Where does the first soft "preceding echo" of vocals in The Pot come from? The song was recorded on tape, and the sound is print-through of the vocal, caused by the contact transfer of signal patterns from one layer of tape to another as it sits, wound concentrically, on a reel. Joe Barresi was the engineer on the record. In a 2016 interview with Louder for the album's ten-year anniversary, Barresi talks about that effect and some of the other crazy lengths he and the band went through to get the album sounding just so.
I'm so glad they did.
"10,000 Days" is a masterpiece of audio recording. The Pot is a standout track on an album full of ambitious big swings in songwriting, musicianship, production, and packaging. Those big swings all connect. This is a cold take, by the way. "10,000 Days" won a Grammy in 2006 for Best Recording Package. This seems kind of silly, but the packaging for this album was siiiiick. I took some pics of mine and posted them here on Threads. Vicarious, the first track, was nominated for the Grammy for Best Hard Rock Performance that same year.
Then in 2007 The Pot hit #1 on Billboard's Mainstream Rock chart.
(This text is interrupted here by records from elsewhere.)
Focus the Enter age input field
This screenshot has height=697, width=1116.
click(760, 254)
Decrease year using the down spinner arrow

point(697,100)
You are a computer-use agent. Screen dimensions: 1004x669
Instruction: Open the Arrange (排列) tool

In 2008, The Pot was also nominated for the Best Hard Rock Performance Grammy. It did not win. The Pretender by The Foo Fighters beat it out. But in my heart, The Pot is 2008's best hard rock performance, and it's not close. Sorry-not-sorry, Foo Fighters.
TOOL will spoil you for amazing sounds coming out of your hi-fi gear. "10,000 Days" is immaculately produced with screaming guitars, punchy guttural bass lines, impossibly complex percussive rhythms, and vocals that remain equally powerful as they go from inviting and intimate to demonic screams. The only place my mileage varies is on TOOL's ambient interludes. They've always included these on their albums and the tracks are typically skips for me after a first listen. It's not like they're bad songs; they're ambient works. I'm just rarely in the mood unless I'm high out of my mind, which happened a lot 25 years ago. Today, not so much.
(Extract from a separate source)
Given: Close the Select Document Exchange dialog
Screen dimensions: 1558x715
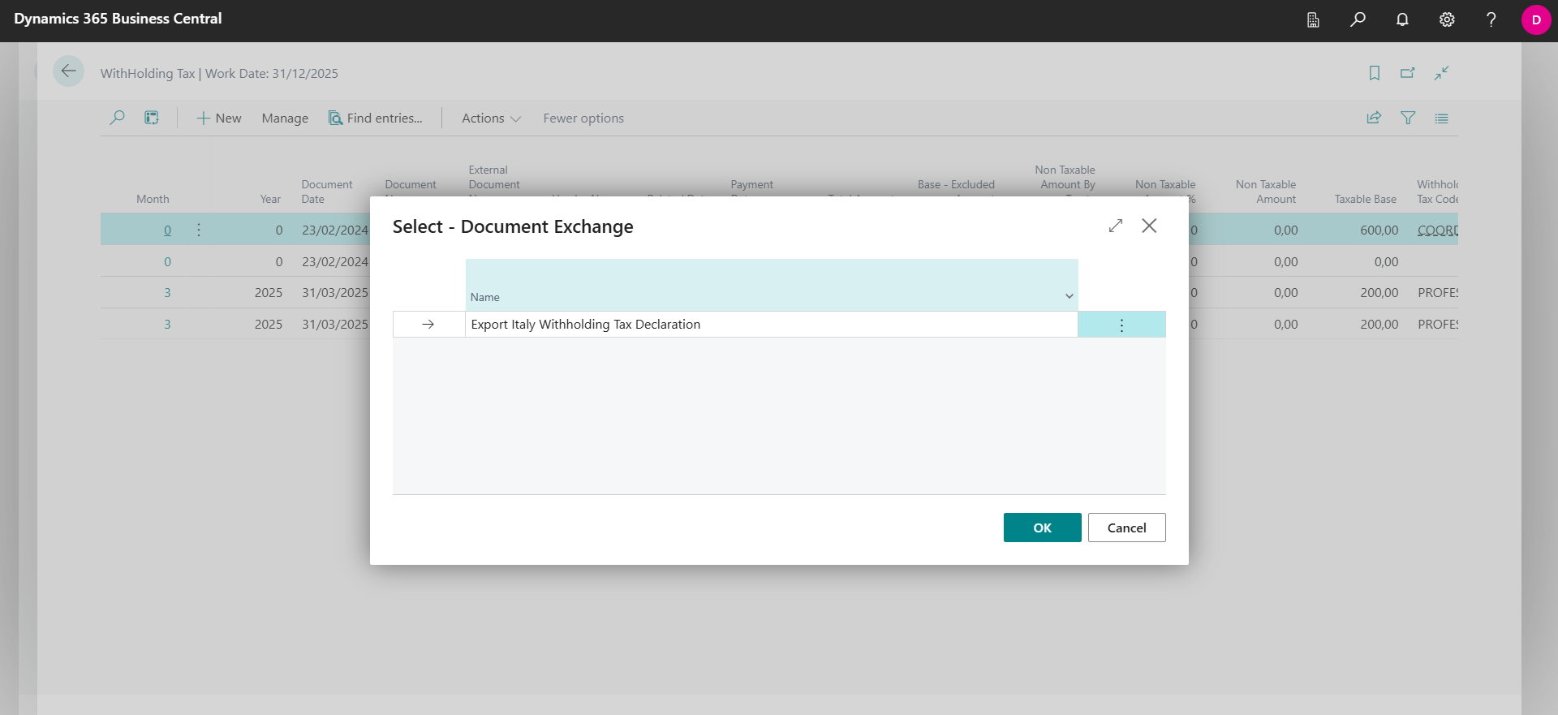Looking at the screenshot, I should [1149, 226].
The Pot is a reference track for me. I know it well and use it to compare gear. I also like to listen and pick out a performance to focus on. There's so much to reward your attention it's worth listening to in this way. It helps that every little nuance of each instrument, vocal, and effect is well separated.
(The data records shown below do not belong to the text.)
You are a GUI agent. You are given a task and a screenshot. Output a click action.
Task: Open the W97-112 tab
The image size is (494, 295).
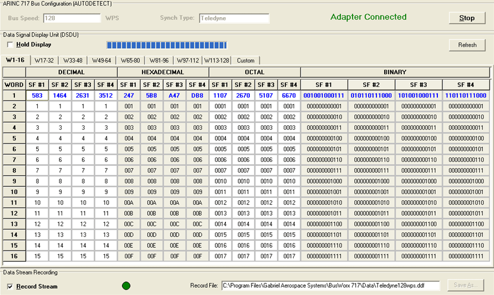(189, 60)
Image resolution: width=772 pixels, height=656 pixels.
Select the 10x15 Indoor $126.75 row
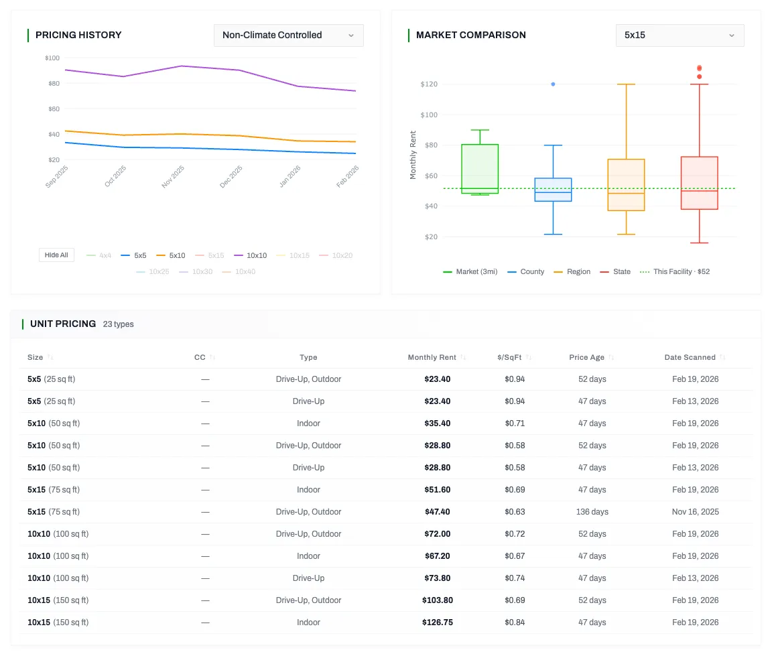click(385, 622)
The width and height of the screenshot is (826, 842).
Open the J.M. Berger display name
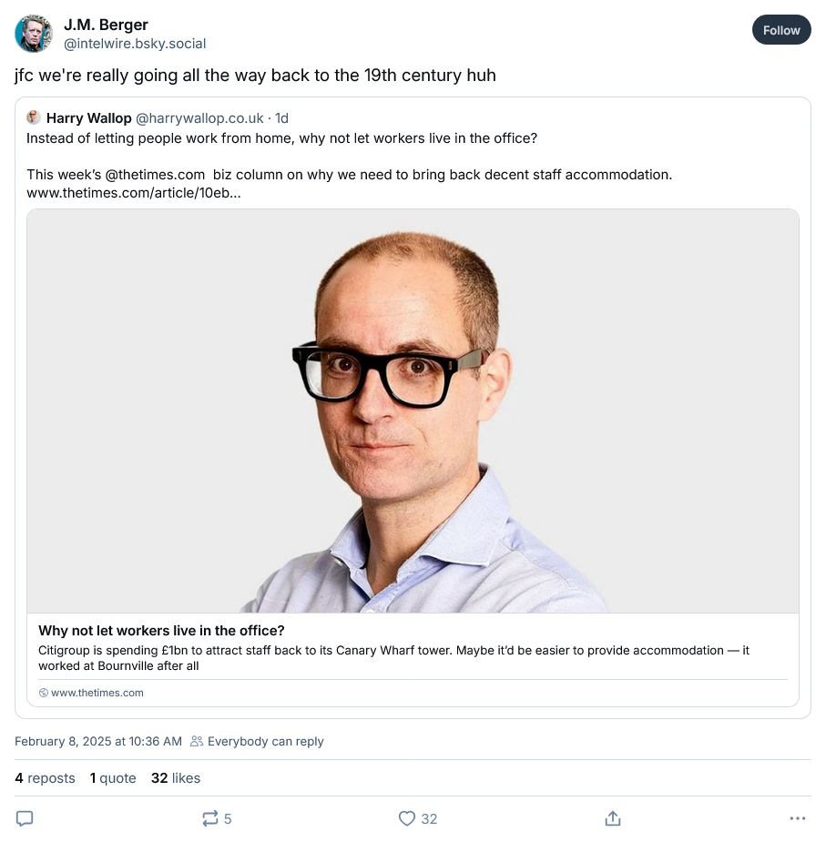click(x=106, y=25)
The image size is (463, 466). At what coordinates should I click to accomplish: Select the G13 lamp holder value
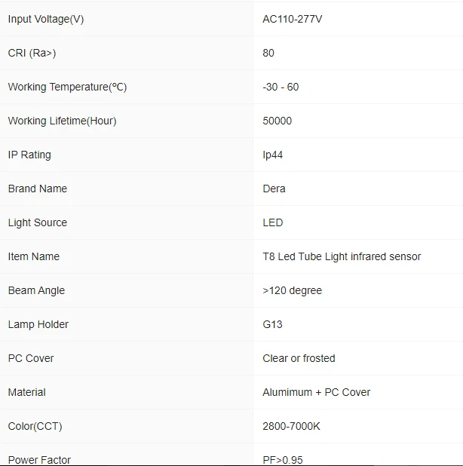272,324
Alternatively, The Pot is a god-like hard rock performance for the ages. You can just turn up and vibe.
Details: Here are a few of my favorite things.
- The vocal print-through effect at 0:00 and 0:09
- Percussion comes in for the first time on the left at 0:16, slowly rotates to the center, and then back left
- After 100's of listens, I'm still kinda not over how hard the guitar riff kicks down the door when it finally arrives at 0:36
- The rolling bass line at 1:32 can punch you in the chest as hard as a kick drum if you have a good set of loudspeakers or subwoofers, and it's clear as day; there is no mud at all on this fast, super intense bass guitar riff
- Danny Carey's drum solo at 2:12 is sick, as is expected
- At 2:57, Maynard James Keenan delivers a typically pretentious AF Maynard lyric, "Now you're weeping shades of cozened indigo" (cozened means to trick or deceive)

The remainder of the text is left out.